§ ABOUT THIS TASK
Scan the material below for the word "showing", then copy every line in which it appears.

· · · ·

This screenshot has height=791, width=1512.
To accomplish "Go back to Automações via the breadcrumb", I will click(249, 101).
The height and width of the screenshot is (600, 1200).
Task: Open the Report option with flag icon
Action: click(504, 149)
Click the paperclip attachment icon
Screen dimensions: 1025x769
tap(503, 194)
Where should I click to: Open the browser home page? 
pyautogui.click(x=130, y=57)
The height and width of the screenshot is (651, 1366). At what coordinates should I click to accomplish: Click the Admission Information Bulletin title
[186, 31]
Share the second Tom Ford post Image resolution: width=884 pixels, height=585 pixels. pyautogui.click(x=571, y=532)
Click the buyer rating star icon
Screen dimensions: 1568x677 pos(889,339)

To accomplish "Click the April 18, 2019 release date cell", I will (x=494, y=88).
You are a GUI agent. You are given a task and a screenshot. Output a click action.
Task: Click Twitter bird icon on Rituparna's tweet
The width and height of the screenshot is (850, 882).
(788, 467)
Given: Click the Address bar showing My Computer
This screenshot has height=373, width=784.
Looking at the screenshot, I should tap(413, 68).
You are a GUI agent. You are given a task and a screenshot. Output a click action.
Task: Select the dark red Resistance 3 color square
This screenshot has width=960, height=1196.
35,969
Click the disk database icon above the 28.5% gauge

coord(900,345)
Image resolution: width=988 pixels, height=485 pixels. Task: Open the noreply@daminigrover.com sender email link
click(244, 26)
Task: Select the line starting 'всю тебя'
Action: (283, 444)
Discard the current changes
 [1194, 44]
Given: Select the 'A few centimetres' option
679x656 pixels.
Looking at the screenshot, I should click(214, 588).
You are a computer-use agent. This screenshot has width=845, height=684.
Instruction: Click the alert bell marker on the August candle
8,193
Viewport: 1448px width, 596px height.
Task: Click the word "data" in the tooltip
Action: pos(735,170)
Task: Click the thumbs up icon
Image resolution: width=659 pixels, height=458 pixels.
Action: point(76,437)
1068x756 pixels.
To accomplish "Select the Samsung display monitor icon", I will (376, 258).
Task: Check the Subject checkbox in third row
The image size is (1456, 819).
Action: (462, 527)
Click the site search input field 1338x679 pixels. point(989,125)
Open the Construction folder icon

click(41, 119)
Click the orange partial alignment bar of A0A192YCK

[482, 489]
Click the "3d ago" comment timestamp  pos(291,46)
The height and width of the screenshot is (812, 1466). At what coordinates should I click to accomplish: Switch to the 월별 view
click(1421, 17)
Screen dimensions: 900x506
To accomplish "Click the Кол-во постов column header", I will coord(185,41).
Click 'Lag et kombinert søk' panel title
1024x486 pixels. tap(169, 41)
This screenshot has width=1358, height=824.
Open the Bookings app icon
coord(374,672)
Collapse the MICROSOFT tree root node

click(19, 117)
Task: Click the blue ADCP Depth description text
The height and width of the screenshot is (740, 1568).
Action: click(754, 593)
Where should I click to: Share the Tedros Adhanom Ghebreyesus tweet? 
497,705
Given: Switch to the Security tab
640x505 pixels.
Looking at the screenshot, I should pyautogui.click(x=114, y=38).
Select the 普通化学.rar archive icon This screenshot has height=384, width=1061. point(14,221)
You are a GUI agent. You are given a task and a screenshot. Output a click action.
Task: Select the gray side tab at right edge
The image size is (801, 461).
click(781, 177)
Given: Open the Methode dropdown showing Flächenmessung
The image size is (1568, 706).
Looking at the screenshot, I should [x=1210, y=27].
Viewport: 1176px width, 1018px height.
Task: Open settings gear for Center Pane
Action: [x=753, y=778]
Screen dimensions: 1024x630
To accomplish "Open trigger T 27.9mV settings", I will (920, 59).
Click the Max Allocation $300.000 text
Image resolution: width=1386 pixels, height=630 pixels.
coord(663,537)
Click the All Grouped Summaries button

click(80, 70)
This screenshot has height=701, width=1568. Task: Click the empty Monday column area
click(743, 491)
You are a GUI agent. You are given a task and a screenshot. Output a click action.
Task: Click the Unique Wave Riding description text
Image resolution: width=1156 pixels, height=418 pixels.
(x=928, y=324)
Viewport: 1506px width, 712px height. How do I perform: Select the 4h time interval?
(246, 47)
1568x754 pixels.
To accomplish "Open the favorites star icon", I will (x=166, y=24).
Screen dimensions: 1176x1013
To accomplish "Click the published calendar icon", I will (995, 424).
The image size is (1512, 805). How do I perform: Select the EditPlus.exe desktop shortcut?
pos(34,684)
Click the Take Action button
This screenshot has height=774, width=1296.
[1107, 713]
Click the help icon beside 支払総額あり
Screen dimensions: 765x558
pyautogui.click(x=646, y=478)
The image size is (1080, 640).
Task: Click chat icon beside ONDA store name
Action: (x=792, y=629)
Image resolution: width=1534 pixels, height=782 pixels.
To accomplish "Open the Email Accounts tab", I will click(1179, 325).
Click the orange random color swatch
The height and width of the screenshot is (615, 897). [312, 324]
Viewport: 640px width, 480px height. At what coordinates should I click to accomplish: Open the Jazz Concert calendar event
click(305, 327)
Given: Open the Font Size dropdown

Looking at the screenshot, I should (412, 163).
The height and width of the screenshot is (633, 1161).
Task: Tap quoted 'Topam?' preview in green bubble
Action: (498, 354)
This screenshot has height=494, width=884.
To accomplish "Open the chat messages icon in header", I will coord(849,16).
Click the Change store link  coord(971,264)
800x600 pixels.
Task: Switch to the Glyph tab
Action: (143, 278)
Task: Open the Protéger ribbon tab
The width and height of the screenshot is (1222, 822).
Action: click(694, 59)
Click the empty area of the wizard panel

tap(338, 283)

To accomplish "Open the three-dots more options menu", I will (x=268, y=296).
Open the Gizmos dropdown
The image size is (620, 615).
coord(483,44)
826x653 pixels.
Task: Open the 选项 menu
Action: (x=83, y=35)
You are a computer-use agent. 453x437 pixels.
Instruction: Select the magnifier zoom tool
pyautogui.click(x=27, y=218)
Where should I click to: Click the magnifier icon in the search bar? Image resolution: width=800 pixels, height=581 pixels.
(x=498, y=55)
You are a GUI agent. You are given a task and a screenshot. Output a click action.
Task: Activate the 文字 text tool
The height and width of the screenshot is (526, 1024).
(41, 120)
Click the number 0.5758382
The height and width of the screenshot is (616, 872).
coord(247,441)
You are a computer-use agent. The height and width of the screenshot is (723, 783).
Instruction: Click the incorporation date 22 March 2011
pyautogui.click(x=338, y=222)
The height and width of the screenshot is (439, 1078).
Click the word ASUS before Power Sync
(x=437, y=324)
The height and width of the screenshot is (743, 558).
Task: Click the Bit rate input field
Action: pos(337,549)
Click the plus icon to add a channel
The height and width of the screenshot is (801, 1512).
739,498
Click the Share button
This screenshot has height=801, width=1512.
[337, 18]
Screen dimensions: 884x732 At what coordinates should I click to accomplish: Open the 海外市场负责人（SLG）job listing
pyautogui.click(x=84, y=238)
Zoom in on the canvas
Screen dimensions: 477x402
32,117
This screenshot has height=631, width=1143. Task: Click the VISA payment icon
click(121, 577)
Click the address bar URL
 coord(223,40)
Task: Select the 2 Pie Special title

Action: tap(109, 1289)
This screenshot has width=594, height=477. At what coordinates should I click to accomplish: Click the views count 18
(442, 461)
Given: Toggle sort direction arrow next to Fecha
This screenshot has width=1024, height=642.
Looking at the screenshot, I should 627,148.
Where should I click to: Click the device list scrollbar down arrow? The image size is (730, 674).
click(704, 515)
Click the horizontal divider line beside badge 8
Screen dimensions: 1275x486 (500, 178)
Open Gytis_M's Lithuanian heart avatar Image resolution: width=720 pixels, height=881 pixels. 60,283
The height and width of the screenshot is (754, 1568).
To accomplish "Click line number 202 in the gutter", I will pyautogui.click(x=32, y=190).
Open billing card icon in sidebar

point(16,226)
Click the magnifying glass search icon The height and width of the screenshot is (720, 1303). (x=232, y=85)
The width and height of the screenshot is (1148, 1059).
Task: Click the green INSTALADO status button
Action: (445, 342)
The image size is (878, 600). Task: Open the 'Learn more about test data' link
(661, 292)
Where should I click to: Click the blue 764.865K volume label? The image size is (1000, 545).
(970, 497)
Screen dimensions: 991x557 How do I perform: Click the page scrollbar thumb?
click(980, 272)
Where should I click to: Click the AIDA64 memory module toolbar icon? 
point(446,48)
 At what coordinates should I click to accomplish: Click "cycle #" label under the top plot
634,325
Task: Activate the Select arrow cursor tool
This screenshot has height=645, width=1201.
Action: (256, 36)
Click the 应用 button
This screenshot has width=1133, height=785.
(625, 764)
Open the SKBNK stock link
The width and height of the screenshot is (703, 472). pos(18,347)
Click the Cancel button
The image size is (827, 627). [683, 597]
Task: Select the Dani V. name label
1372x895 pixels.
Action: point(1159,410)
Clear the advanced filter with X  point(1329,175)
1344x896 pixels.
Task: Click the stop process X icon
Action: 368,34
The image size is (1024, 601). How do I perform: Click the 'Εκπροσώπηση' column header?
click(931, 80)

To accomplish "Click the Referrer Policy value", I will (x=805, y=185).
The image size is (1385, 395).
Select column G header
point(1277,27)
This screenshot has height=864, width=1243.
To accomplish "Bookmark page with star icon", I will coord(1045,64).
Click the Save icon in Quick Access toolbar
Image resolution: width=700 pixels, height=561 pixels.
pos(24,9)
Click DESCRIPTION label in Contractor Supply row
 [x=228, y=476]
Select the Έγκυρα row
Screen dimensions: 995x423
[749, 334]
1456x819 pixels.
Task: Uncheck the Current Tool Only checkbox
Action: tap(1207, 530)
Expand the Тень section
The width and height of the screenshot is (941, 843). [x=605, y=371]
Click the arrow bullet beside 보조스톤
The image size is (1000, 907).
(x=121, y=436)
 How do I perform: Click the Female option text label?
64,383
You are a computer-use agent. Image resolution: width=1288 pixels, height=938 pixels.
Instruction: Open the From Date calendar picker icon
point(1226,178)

· · · ·

§ TASK OUTPUT
Given: Click the Address bar showing My Computer
Given: Open the Methode dropdown showing Flächenmessung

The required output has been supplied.